■ **What you have to do**: Put every line of the items below into a Markdown table with the columns Row and Line. Number each line and skip blank lines and pictures.

■ **Data for the task**:
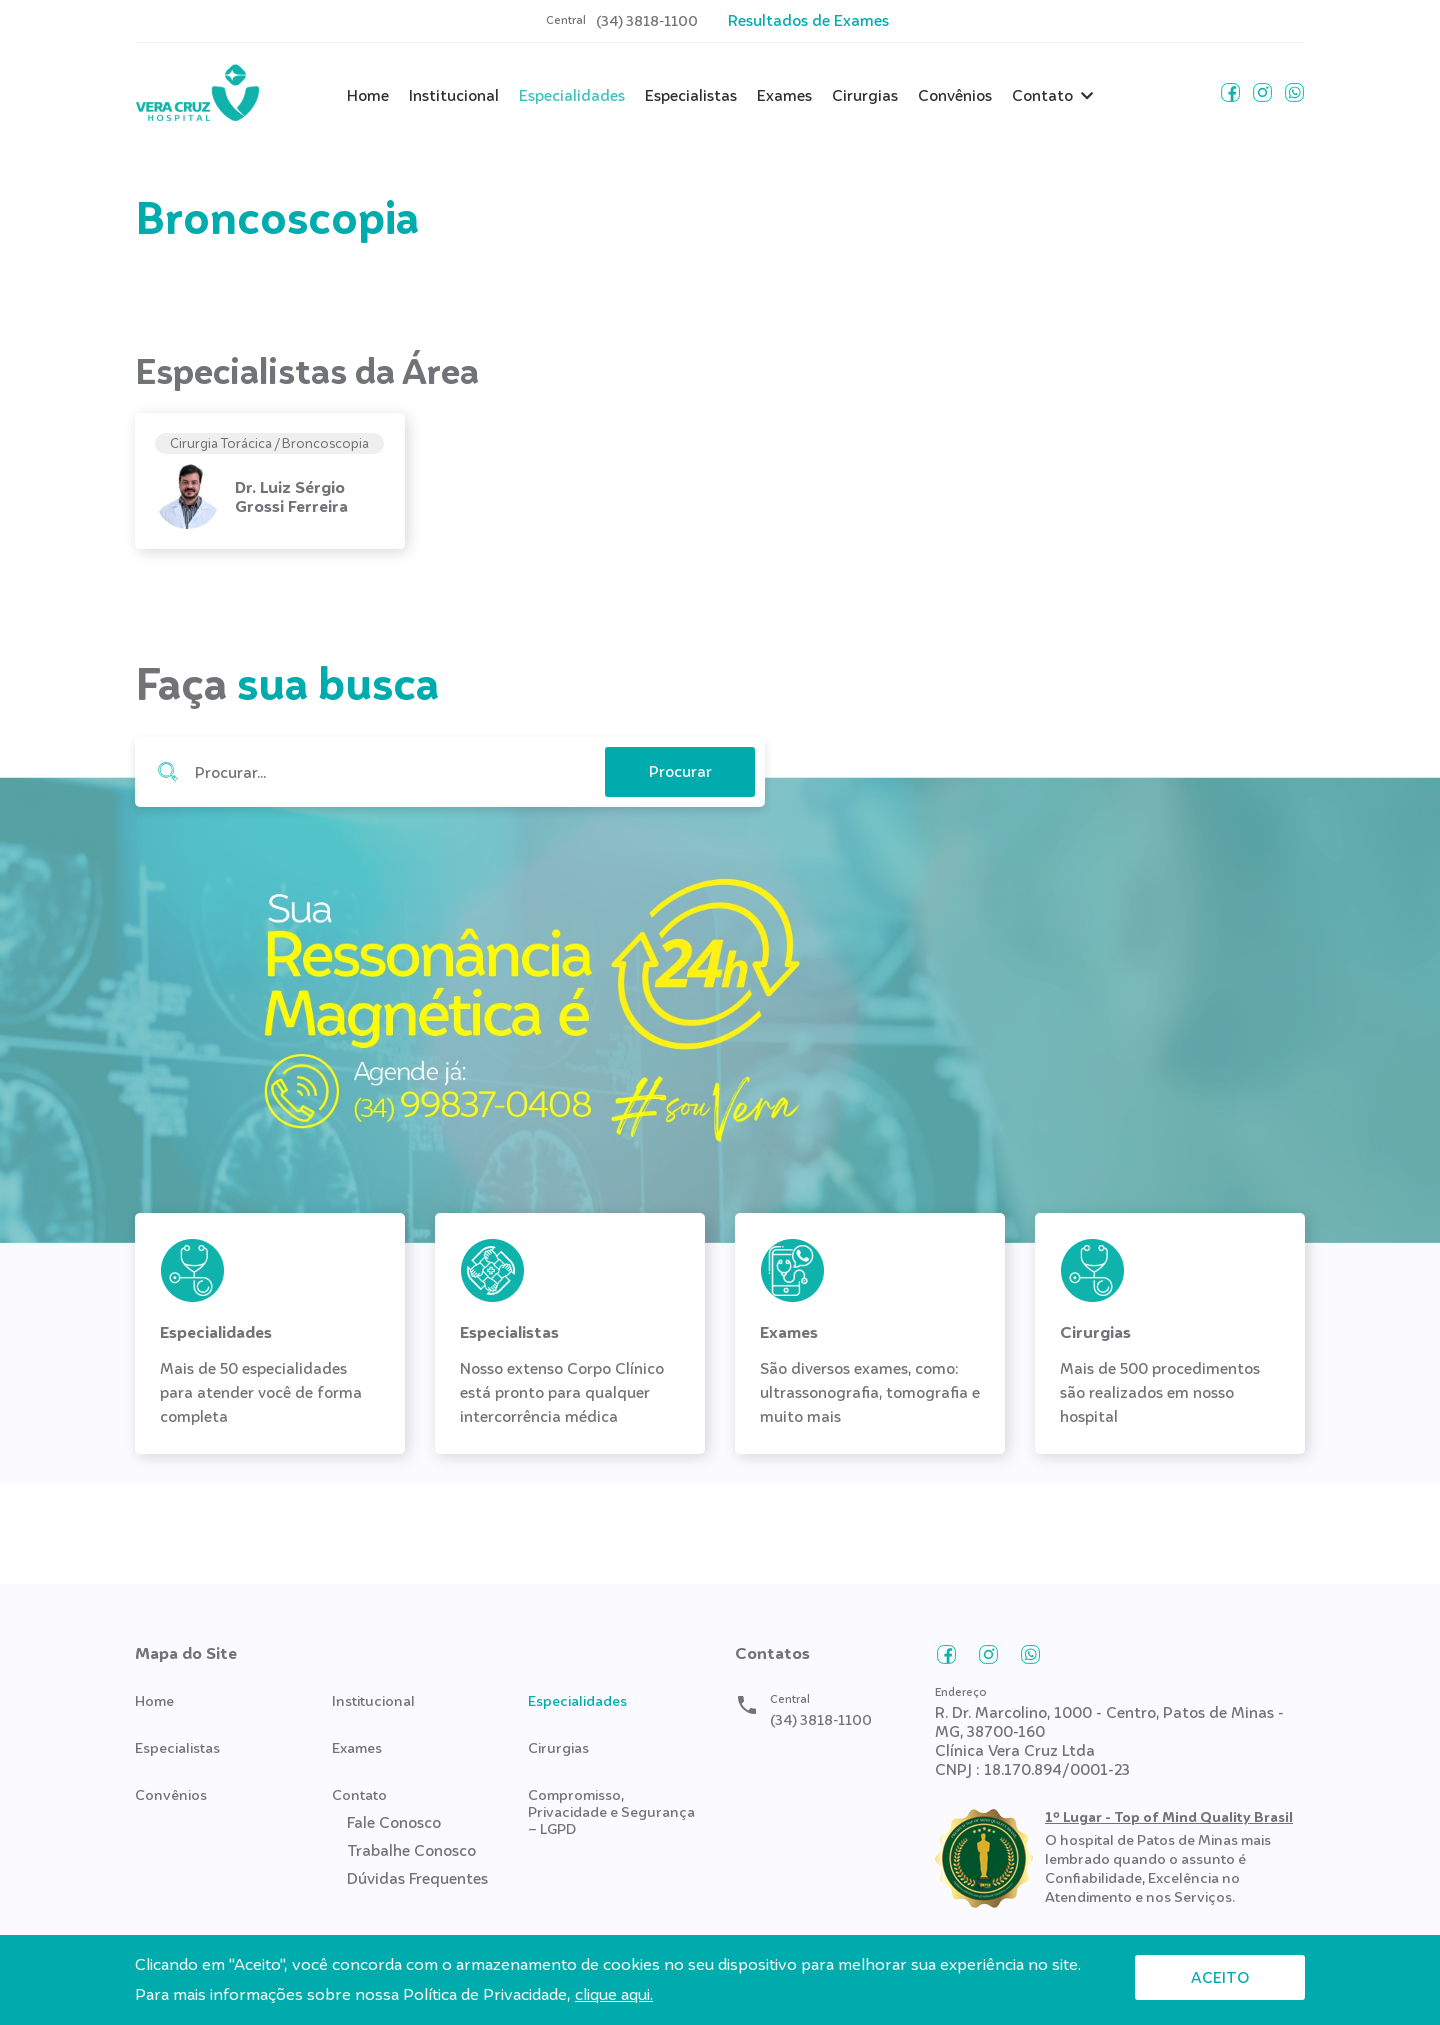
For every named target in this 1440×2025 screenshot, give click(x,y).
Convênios (955, 95)
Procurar (167, 772)
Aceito (1220, 1977)
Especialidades (572, 95)
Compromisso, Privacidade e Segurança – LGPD (611, 1812)
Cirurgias (865, 95)
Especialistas (691, 95)
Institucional (454, 95)
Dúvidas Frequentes (417, 1879)
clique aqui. (614, 1994)
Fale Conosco (394, 1823)
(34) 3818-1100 (647, 21)
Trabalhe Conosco (411, 1851)
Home (368, 95)
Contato (1042, 95)
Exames (784, 95)
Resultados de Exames (808, 20)
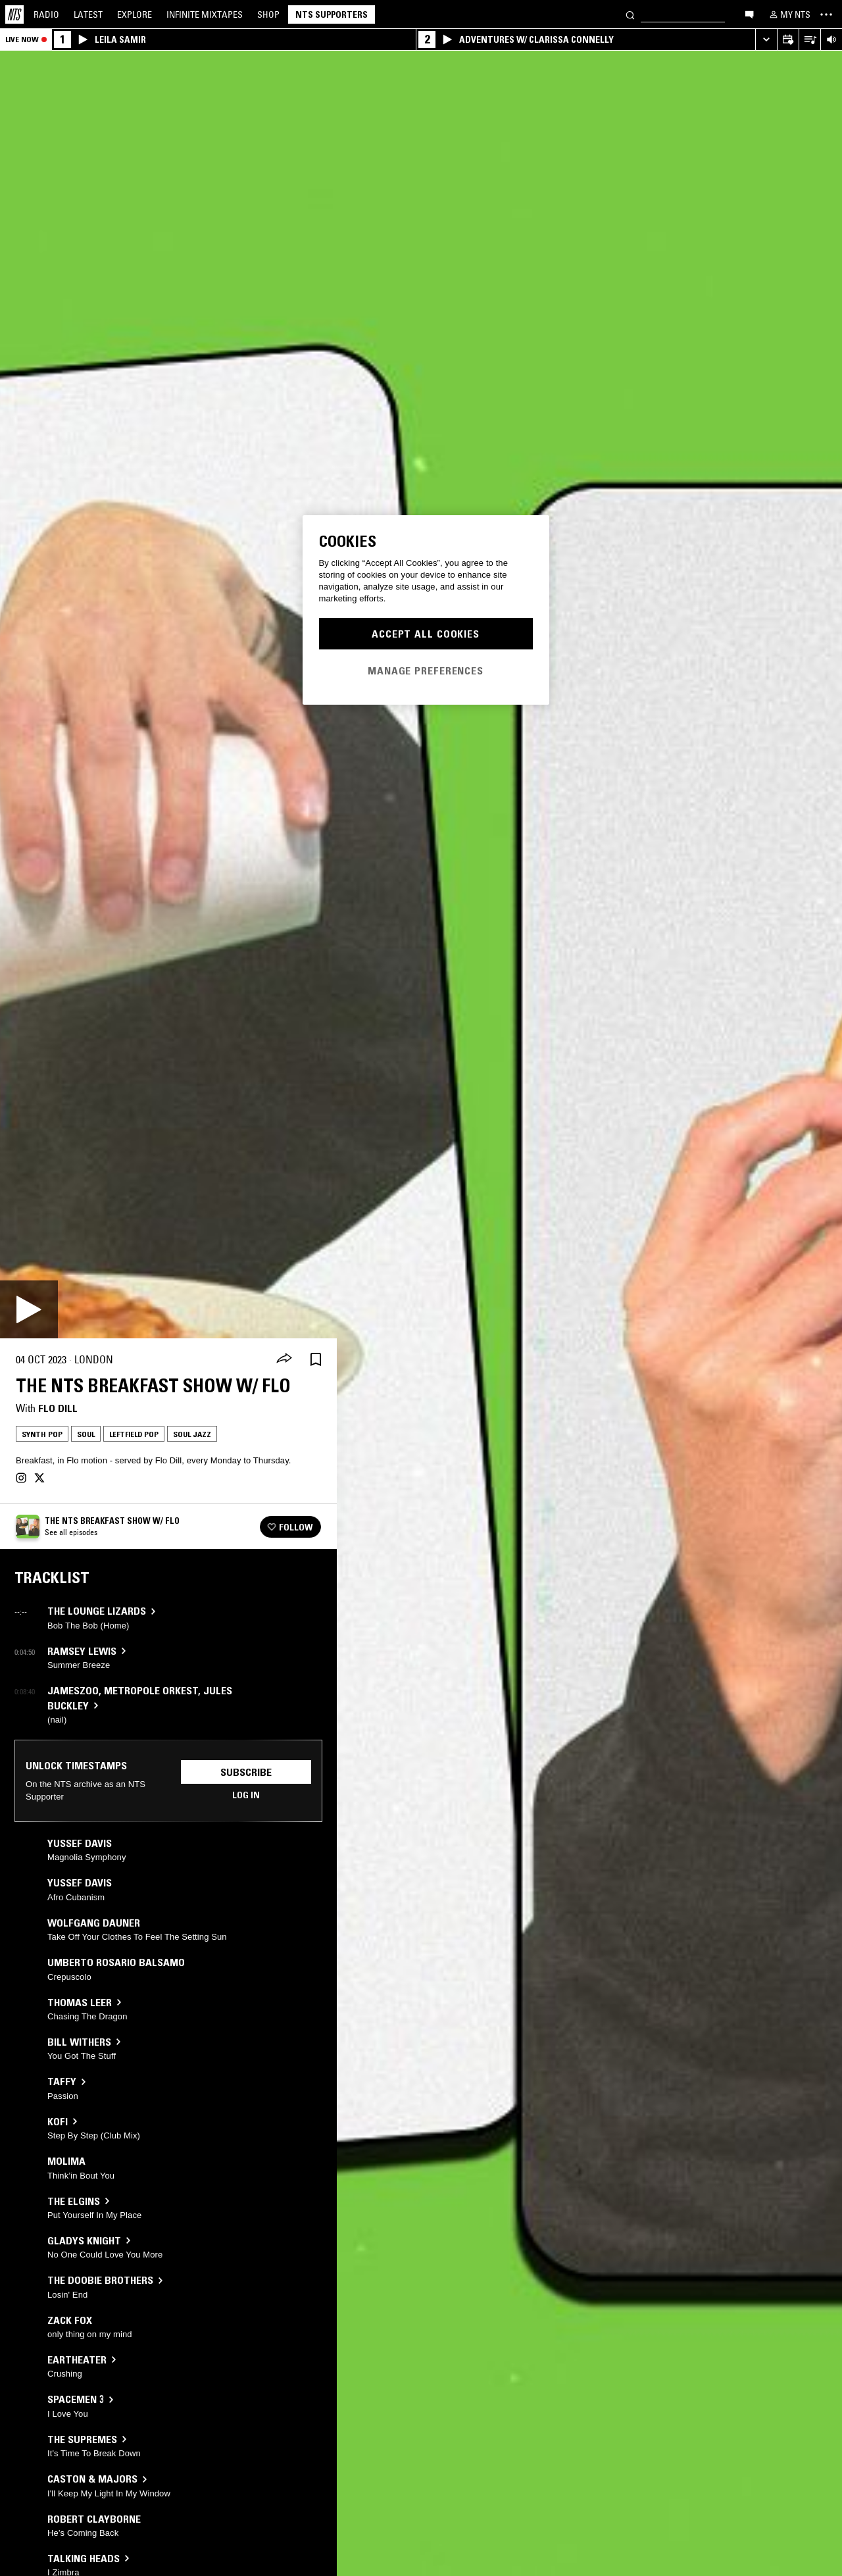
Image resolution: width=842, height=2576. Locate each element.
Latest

■ **Task answer**:
| Row | Line |
|---|---|
| 1 | For every named target in this 1440×2025 screenshot, give click(x,y). |
| 2 | Convênios (955, 95) |
| 3 | Procurar (167, 772) |
| 4 | Aceito (1220, 1977) |
| 5 | Especialidades (572, 95) |
| 6 | Compromisso, Privacidade e Segurança – LGPD (611, 1812) |
| 7 | Cirurgias (865, 95) |
| 8 | Especialistas (691, 95) |
| 9 | Institucional (454, 95) |
| 10 | Dúvidas Frequentes (417, 1879) |
| 11 | clique aqui. (614, 1994) |
| 12 | Fale Conosco (394, 1823) |
| 13 | (34) 3818-1100 (647, 21) |
| 14 | Trabalhe Conosco (411, 1851) |
| 15 | Home (368, 95) |
| 16 | Contato (1042, 95) |
| 17 | Exames (784, 95) |
| 18 | Resultados de Exames (808, 20) |
| 19 | Image resolution: width=842, height=2576. Locate each element. |
| 20 | Latest |